**SOURCE DOCUMENT**
*** Begin section ***

Apr 04,2008 00:00
the St. Louis Post-Dispatch
Everyone loves an underdog. That's why Debbie Shank's eight-year legal struggle with retail giant Wal-Mart was so riveting and, as of Tuesday, emotionally satisfying. It's a regular David and Goliath story.
But there's another way to think about the case, which has played out in federal courts and on newspaper front pages. It illustrates a uniquely American problem that saps efficiency - not to mention billions of dollars - from the health care system.
First, some background. Shank is a former Wal-Mart employee, or "associate," in companyspeak. She worked nights stocking shelves at a store in Cape Girardeau, Mo. Unlike many Wal-Mart employees, after her probationary period was over, she signed up for the company health care plan in February 2000.
Three months later, she suffered devastating injuries in an automobile crash. Wal-Mart's company plan paid her hospital bills. But after she won $700,000 damages in a lawsuit over the crash, Wal-Mart sued to recover $469,000 it had spent on her care. This week, Wal-Mart dropped its demand for the money. Her family said that negative publicity Wal-Mart received was responsible for the company's decision.
There's certainly some truth in that. But Wal-Mart had made its point. Last month, the U.S. Supreme Court refused to review an appeals court decision that allowed the retailer to collect money it paid for medical care. Goliath, having won the legal war, decided to cut its public relations losses by dropping his pursuit of David's money.
Most corporations, and even state Medicaid programs, have similar policies. And as Jonathan J. Cooper reported in Wednesday's Post-Dispatch, they're becoming increasingly aggressive in trying to collect.
At the heart of the conflict between Shank and Wal-Mart is a subtle difference in priorities. On the one hand are the cost and responsibility for past care; on the other, the cost and responsibility for future care.
Wal-Mart already has shelled out hundreds of thousands of dollars for Shank's hospital care. When she no longer was able to work, it didn't have to worry about the future costs of caring for her substantial injuries.
Shank, who is 52, is confined to a wheelchair. She suffered brain damage and probably will spend the rest of her life in a nursing home. Her future care probably will cost, at the very least, hundreds of thousands of dollars. That's money that her family, and eventually Missouri taxpayers, must provide.

*** End section ***

Saved entries:
*** Begin section ***

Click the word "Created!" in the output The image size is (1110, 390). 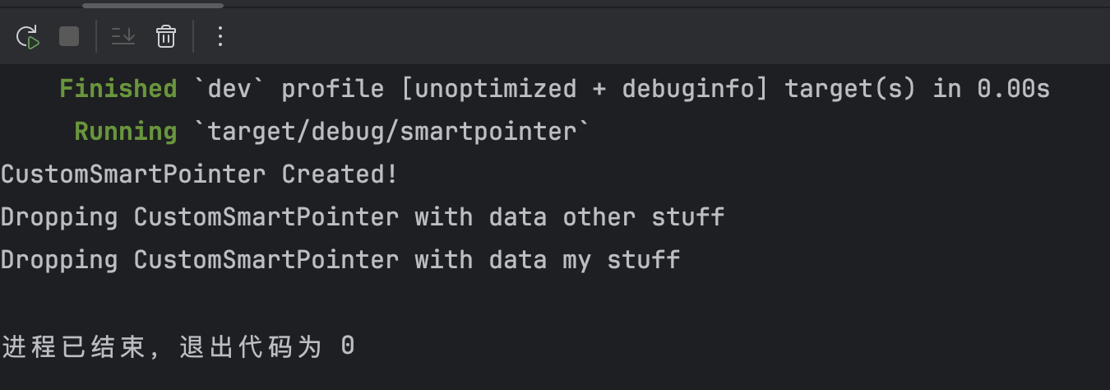tap(340, 174)
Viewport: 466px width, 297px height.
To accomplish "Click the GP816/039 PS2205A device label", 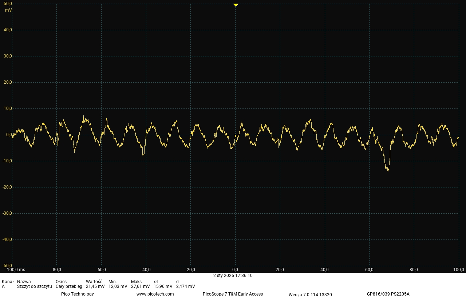I will 388,294.
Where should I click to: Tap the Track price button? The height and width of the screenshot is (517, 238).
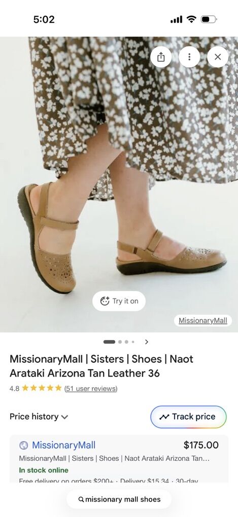pos(188,417)
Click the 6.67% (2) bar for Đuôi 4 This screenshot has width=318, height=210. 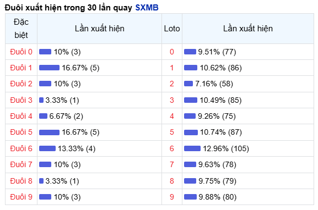43,116
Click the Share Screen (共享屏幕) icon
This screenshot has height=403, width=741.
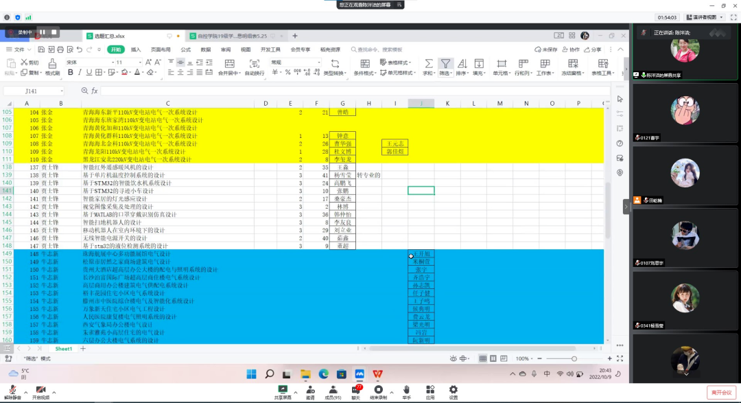point(283,390)
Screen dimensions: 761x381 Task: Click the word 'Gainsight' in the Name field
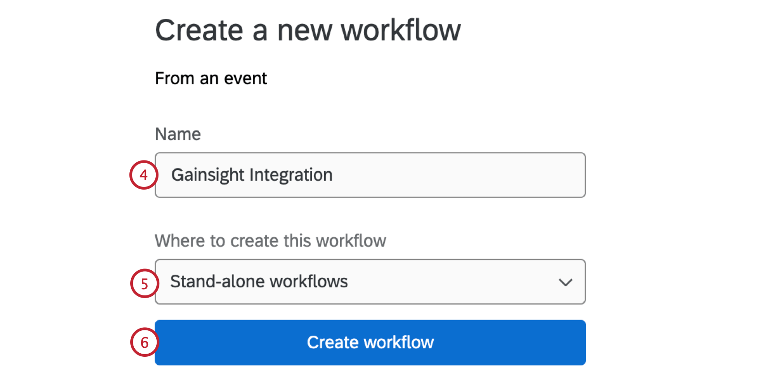pos(208,175)
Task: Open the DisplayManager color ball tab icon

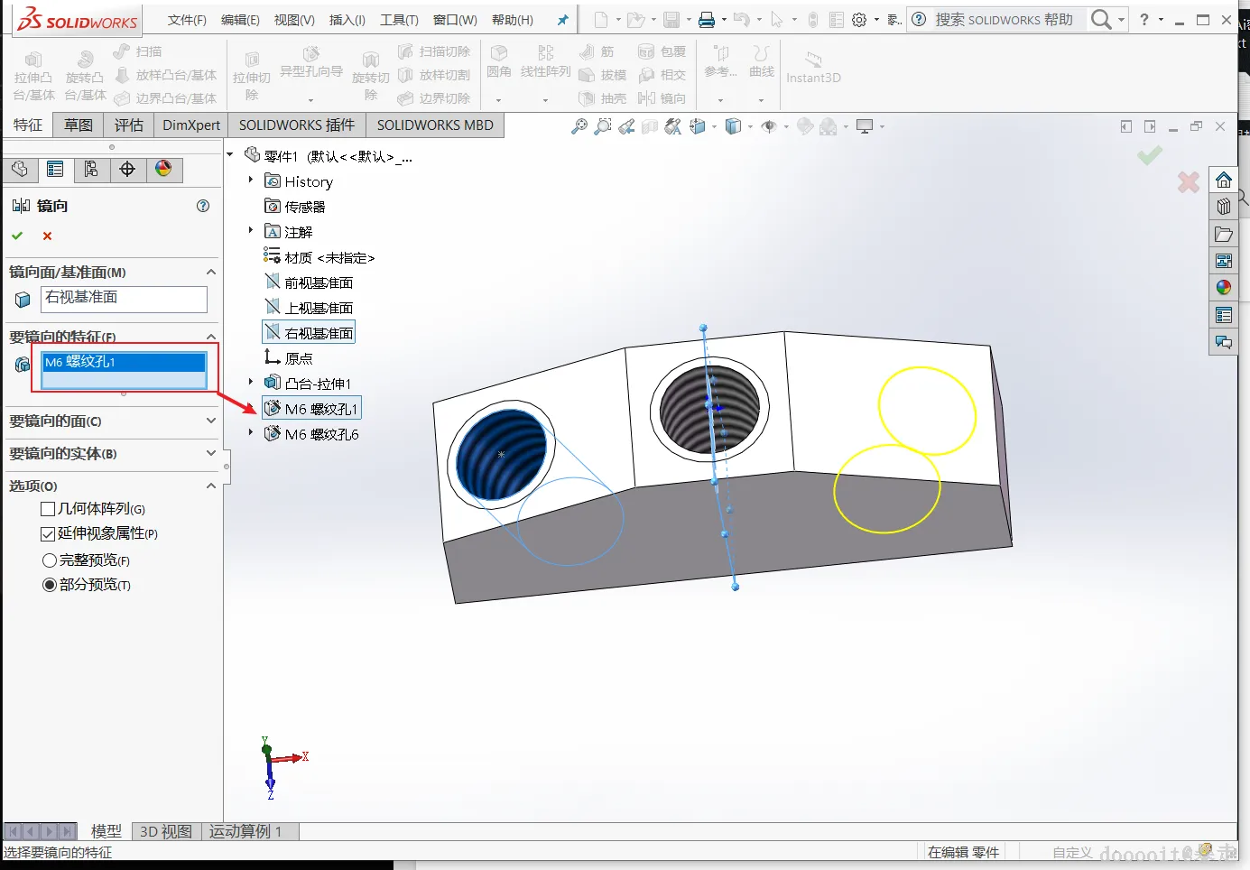Action: click(x=163, y=170)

*** End section ***

**WORK ORDER 1**
Answer these questions about the editorial:
(a) In what city was the store where Shank worked?
(b) How much did Wal-Mart sue to recover for her care?
(c) How old is Shank?
**WORK ORDER 2**
Copy the part of the editorial starting at "At the heart" and ending at "for future care.".
These rows come from a source separate from the editorial.

**ANSWER SECTION 1**
(a) Cape Girardeau, Mo.
(b) $469,000
(c) 52

**ANSWER SECTION 2**
At the heart of the conflict between Shank and Wal-Mart is a subtle difference in priorities. On the one hand are the cost and responsibility for past care; on the other, the cost and responsibility for future care.